By March Twisdale
When we’re dealing with human nature, concepts tend to last. Consider the phrase, “Out of the frying pan into the fire.” This has roots as far back as ancient Greece between 620 and 564 BCE, and its wisdom is summed up by two other well-oiled phrases: Sometimes, we get “caught between a rock and a hard place,” and “look before you leap!”
For the frog in the pot, observing more coal being added to an already overly hot fire, the most pressing question is not whether to jump, but “in which direction?”
Last month’s article, “How to Avoid Being Nickeled and Dimed,” presented readers with the considerable costs associated with adopting a “plastic habit.” Quite simply, our global economies have been meticulously re-designed over the past few decades to create a never-ending stream of income (“Bank Taxes”). Like the unwitting frog, many have barely noticed this shift, nor are most bothered by it.
We should be. If you missed last month’s article, check it out. In summary, Vashon Islanders are paying upwards of $160,000 in “Bank Taxes.” Every. Week.
In the 1980s and 1990s, it was typical to pay $5-$8 a month for a checking account, which included free checks and a new-fangled ATM machine (if you happened to need your money when the bank was closed). You could even use your ATM card at “some” businesses, although most people wrote checks or spent cash. At the end of a month, you’d have spent $5-$8 in fees, whereas at the end of a week today, most of us have spent upwards of $20 in fees. That’s $80 a month.
How many of us would be okay with our bank saying, “Hey! We’d like to charge you $80 a month for your checking account (with no checks), a debit card, and reduced banking hours.” Few to none. The banking industry knew this, so they got smart. They offered rewards. They made plastic ubiquitous. They incentivized society into shifting (over a couple decades) from cash to plastic. And we began to say, “Yes, yes…let’s go cashless! It must be a good idea, right?” As we floated, small, green, and trusting in an increasingly hot pot of water.
It gets worse. As an Islander, I’m not going to tell you to give up on your Amazon habit. With ferry costs and lines, gas prices, and the awful traffic throughout much of Seattle and Tacoma, I get it. But consider this: Amazon is 100% plastic, making it a “Bank Taxes Forever Zone.” Do the math. Amazon accounts for roughly 40% of the U.S. ecommerce market (2022), and Amazon’s average daily sales revenue is $1.29 billion. That $1.29 billion in transactions results in $25,800,000 in “Bank Taxes.” Every. Day. And that’s the U.S. only.
The move to shift global economies from cash (free transactions) to digital money (transactions with fees) is not coming from a place of benevolent charity. It’s a meticulously and strategically implemented plan meant to benefit its developers and investors. And it’s working. Forty years ago, Vashon Islanders primarily paid with cash or check. Today, it’s a 90/10 split (plastic/cash).
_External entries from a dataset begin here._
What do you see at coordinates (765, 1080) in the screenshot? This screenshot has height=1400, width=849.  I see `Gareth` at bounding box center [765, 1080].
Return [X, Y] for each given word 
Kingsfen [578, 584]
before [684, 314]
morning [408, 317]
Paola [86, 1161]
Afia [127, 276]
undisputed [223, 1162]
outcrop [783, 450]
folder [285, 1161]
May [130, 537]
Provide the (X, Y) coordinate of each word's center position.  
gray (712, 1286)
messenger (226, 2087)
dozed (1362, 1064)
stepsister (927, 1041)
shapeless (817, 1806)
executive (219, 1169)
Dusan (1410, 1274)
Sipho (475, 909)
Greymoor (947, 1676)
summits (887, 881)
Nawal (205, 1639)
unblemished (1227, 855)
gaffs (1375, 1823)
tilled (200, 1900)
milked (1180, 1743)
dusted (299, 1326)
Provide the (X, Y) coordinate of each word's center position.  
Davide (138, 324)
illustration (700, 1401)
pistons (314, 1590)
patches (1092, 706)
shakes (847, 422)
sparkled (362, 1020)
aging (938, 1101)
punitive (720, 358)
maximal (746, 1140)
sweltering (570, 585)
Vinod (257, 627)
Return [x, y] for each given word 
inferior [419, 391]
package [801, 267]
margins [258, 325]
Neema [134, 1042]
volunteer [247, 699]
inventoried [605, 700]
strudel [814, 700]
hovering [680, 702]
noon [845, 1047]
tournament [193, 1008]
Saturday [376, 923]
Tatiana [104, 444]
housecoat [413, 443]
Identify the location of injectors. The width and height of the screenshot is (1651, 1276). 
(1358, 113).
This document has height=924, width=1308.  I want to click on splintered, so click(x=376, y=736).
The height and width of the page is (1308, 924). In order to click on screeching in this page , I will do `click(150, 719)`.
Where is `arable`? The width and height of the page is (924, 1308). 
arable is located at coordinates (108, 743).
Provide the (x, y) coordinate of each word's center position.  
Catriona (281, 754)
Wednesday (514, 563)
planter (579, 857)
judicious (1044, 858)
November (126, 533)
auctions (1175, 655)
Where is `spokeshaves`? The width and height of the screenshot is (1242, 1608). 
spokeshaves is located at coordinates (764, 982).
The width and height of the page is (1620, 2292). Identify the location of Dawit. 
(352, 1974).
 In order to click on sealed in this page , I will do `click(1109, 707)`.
It goes beyond everyday transactions. The Superbowl. The World Series. The NBA Finals. March Madness! Middle East Film & Comic Con. Sundance Film Festival. Montreux Jazz Festival. Online gaming? (Yikes!) Each “cashless event” adds to an ever-increasing system designed with one goal in mind: to continuously extract resources from an entire planet. Forever.
It didn’t used to be this way. Banking had a much smaller footprint, it was far less costly, and it can be this way again. Vashon Island can become $160,000 richer – every week – simply by conducting local purchases with cash. Thankfully, there are some options for dodging “Bank Taxes” at most cashless venues. Next month, we’ll touch upon some of these.
For now, climb to the edge of the pan, look about for a green lily pad with Benjamin Franklin’s visage or (hopefully soon) Harriett Tubman – and jump!